▶ Written task:
Collect every line of the rows below that contains the string "height", treating uppercase and lowercase letters as distinct.

━━━ Stored data

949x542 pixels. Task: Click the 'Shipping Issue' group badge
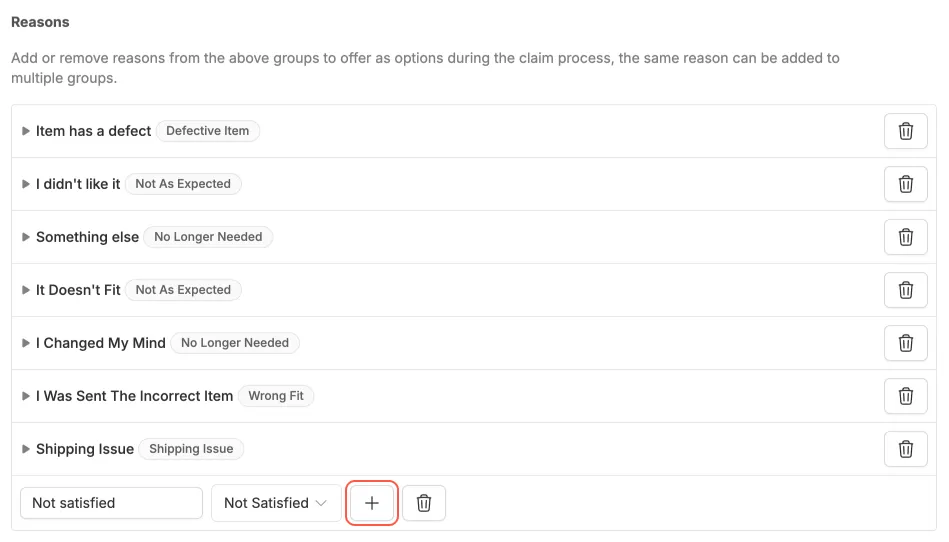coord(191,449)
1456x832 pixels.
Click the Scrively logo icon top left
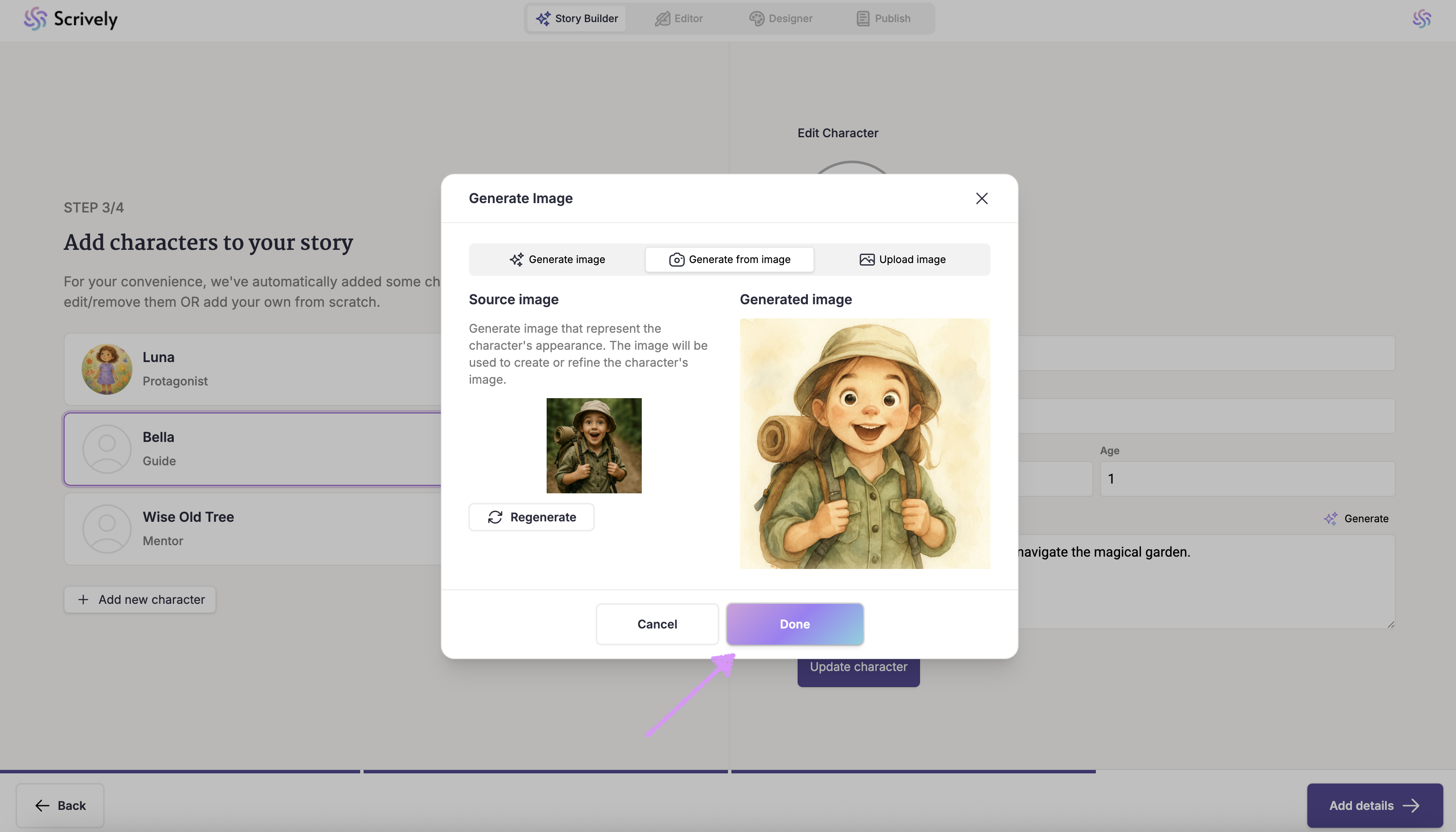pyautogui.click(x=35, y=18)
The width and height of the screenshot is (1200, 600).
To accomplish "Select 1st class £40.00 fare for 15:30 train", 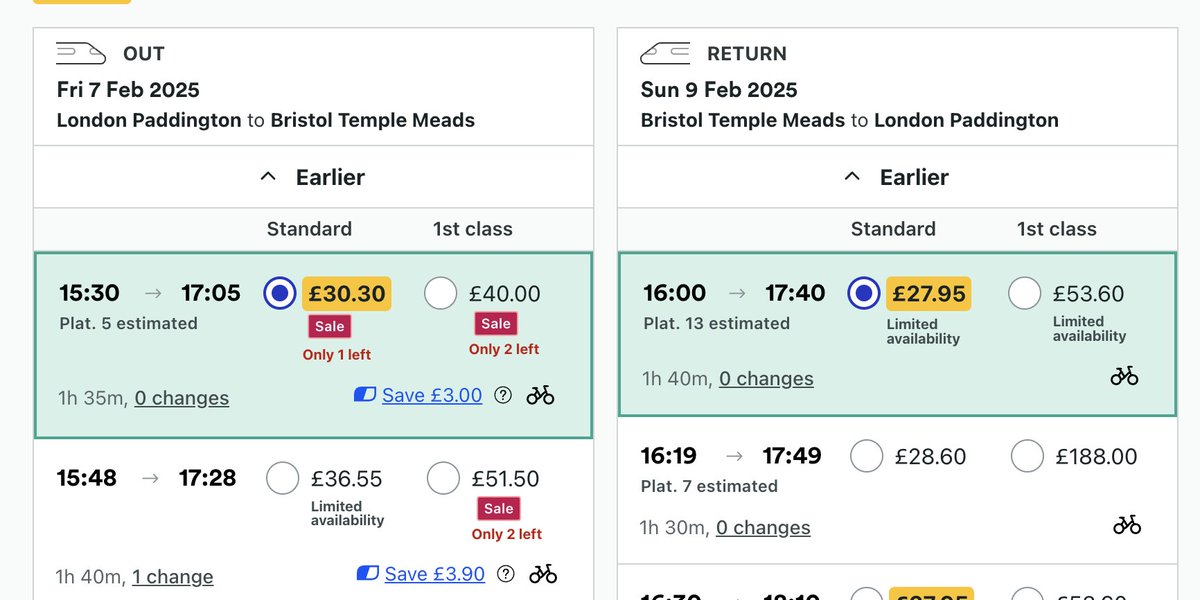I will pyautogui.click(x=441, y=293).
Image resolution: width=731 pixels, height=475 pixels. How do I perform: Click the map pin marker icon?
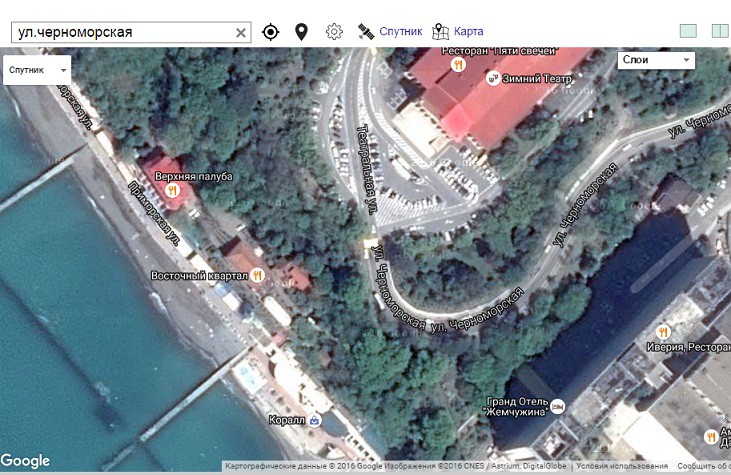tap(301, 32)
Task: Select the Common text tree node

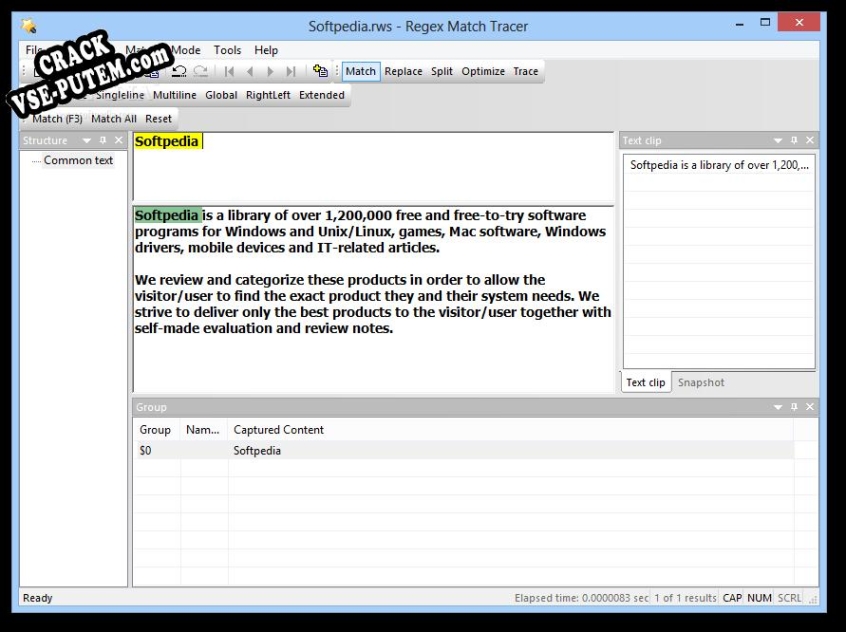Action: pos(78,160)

━━━━━━

▶ Written solution:
The width and height of the screenshot is (1200, 600).
Image resolution: width=731 pixels, height=475 pixels. How do I perform: Click the map pin marker icon?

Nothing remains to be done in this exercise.